Das Handy ganz wegtun, das wäre einfach, dann wäre die Verlockung nicht so groß. Jedoch ist es mittlerweile auch sehr nützlich zur Familienkoordination. Wann muss ich wen wo abholen. Wer kommt mit welcher Bahn? Das sind Sachen, die wir schnell per Message und auf Abruf koordinieren, weil sie sich oft nicht im voraus planen lassen. Deshalb habe ich mein Handy zu bestimmten Zeiten tatsächlich immer in Sichtweite irgendwo rumliegen. Meine Fotos mache ich auch mit dem Smartphone. Momentan tracke ich meine Nutzung mit der App Moment. Die zeichnet aber alles auf und unterscheidet nicht, wie ich es nutze. Dh, wenn ich eine Stunde Auto fahre und das Handy als Navi nutze, dann ist das genauso Handynutzung wie würde ich 1 h auf Facebook verbringen. Es ist also, wie überall, immer eine Frage der Dosis, der Balance. Und die zu wahren, darauf möchte ich immer wieder achten. Es entgleitet einem so schnell.

Was schön war

Ich habe in den letzten Wochen mit den Kindern viel gelesen, wir haben auch wieder Spiele gespielt, ich habe bisschen gestrickt und gelesen. Ausserdem sass ich auch einfach mal nur da und hab nichts getan, meine Gedanken wandern lassen. Mir gefällt die Entwicklung und ich werde auf jeden Fall ein Auge drauf haben. Ich freue mich schon sehr auf den Dezember. Zeit zum Runterkommen, Entspannen und das Jahr ausklingen lassen. Insgesamt fand ich das Experiment sehr schön und werde es weiterführen und an diversen Stellen noch verändern. Einen schönen Beitrag zum Thema Medienerziehung habe ich bei Andrea gefunden.

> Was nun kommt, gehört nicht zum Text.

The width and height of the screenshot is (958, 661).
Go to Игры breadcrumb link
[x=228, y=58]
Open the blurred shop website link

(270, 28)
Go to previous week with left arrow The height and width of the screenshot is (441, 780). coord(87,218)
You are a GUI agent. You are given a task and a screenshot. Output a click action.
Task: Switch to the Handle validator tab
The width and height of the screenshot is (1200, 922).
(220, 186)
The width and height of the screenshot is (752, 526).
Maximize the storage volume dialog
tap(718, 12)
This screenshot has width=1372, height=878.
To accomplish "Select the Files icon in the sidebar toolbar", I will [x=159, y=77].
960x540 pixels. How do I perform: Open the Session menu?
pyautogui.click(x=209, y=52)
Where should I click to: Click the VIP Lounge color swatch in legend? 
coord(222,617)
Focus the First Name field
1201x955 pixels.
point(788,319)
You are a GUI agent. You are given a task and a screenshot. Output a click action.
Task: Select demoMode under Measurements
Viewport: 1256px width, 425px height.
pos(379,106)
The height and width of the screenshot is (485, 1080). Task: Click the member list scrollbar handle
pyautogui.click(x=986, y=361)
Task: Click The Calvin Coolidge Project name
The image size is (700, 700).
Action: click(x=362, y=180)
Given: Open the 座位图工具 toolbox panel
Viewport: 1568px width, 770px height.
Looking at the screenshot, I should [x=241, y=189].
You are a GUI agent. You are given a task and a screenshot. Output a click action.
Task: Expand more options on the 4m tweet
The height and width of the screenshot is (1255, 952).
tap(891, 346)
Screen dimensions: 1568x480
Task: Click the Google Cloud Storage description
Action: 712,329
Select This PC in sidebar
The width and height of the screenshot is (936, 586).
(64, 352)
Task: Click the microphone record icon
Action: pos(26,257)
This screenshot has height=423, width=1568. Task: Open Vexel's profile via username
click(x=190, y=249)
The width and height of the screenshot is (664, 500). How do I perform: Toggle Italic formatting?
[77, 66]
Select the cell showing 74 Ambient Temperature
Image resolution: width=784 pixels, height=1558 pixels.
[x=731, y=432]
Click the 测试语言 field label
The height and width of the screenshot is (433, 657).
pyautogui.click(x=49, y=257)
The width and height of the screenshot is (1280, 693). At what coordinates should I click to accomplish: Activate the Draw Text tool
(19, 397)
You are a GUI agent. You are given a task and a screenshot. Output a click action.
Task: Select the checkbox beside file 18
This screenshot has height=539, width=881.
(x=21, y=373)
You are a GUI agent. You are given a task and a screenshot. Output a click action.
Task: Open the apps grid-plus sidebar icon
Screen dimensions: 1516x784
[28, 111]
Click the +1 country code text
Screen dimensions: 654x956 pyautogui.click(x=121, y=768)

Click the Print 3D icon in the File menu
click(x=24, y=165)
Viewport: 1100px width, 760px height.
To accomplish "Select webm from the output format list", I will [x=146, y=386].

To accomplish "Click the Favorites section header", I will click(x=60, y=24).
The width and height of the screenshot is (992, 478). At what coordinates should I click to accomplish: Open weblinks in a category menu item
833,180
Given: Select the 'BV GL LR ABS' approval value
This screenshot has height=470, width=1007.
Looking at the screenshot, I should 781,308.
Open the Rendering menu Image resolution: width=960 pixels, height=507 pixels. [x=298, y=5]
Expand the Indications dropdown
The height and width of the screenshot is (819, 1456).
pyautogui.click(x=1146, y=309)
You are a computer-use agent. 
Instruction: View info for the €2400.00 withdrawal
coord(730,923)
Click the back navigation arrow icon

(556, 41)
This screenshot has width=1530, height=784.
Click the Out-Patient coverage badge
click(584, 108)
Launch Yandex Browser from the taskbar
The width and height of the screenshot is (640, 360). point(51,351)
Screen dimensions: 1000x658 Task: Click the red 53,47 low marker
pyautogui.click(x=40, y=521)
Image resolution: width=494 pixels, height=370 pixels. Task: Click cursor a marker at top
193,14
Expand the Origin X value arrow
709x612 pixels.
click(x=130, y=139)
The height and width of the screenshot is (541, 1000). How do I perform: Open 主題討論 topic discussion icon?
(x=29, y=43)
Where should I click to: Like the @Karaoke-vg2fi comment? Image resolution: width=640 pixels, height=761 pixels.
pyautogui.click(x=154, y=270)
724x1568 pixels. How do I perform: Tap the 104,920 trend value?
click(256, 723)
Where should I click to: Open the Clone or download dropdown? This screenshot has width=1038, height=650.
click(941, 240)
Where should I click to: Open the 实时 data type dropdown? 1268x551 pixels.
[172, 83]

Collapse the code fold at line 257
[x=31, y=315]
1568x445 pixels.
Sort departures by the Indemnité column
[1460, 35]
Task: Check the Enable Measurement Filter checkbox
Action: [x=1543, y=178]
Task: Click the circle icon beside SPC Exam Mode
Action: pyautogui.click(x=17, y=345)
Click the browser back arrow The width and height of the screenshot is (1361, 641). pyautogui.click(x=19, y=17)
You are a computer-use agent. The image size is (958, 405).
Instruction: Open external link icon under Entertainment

Was ich gekauft habe (Woche 3 und 4)

  • Lebensmittel
  • Geschenk für mein Gedankenkisten-Kind
  • Geburtstagsgeschenk für den Mann
  • Kleinkram für den Adventskalender & Nikolaus der Kinder (Schokolade und ein kleines Legoset für den Wolf)
  • Trompetenschulbuch für den Wolf
  • heute kommt noch Friseur für Jungs dazu
  • einen Adventskranz auf dem Schulbasar
  • gebrauchte Bücher gegen eine Spende auf dem Schulbasar

Es tat gut, den Monat mitzumachen. Danke an Apfelmädchen und sdfsh für den Impuls.